After the introduction of the dollar, regular British coins circulated, together with 2 and 4 pence coins also issued elsewhere in the British West Indies. The 2 pence coins issued in 1838, 1843 and 1848 were of the standard Maundy money type, whilst the 4 pence coins bore an image of Britannia. Between 1891 and 1916, 4 pence coins were issued specifically for "British Guiana and West Indies" and between 1917 and 1945 for "British Guiana". 1916 also saw the first issue of paper money by the Government of British Guiana, in denominations of 1, 2, 5, 20 and 100 dollars.

In 1967, coins were introduced in denominations of 1, 5, 10, 25 and 50 cents. The 1 and 5 cents were struck in Nickel-brass, with the other denominations struck in cupro-nickel. The coins ceased to be legal tender in 1992. In 1996, high inflation caused the introduction of 1, 5 and 10 dollars coins. The 1 and 5 dollars are struck in copper-plated steel, whilst the 10 dollars is struck in nickel-plated steel and has an equilateral-curved heptagonal shape.

In August, 2020, the $100 coin was launched. The coin is the first coloured coin issued by the Bank of Guyana.

==Banknotes==

Private banknotes were introduced in the late 19th century by the British Guiana Bank and the Colonial Bank.
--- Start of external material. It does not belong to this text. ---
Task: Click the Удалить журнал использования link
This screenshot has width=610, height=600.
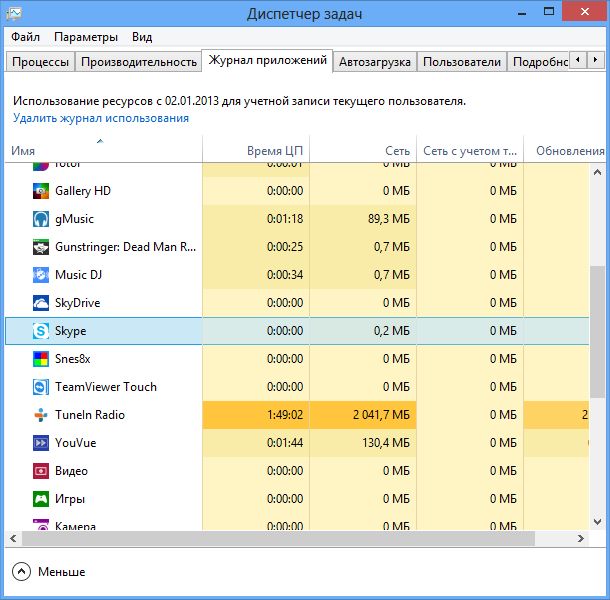Action: point(101,118)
Both issued 5, 20 and 100 dollars. The British Guiana Bank issued notes until 1907, with the Colonial Bank issuing notes until 1917. The Colonial Bank was taken over by Barclays Bank, which issued notes in denominates of 5, 10, 20 and 100 dollars between 1926 and 1941.

In 1909, the Royal Bank of Canada introduced 100 dollar notes, followed in 1913 by 5 and 20 dollars notes. From 1920, the notes also bore the denomination in sterling. 100 dollars were issued until 1920, with the 5 and 20 dollars issued until 1938.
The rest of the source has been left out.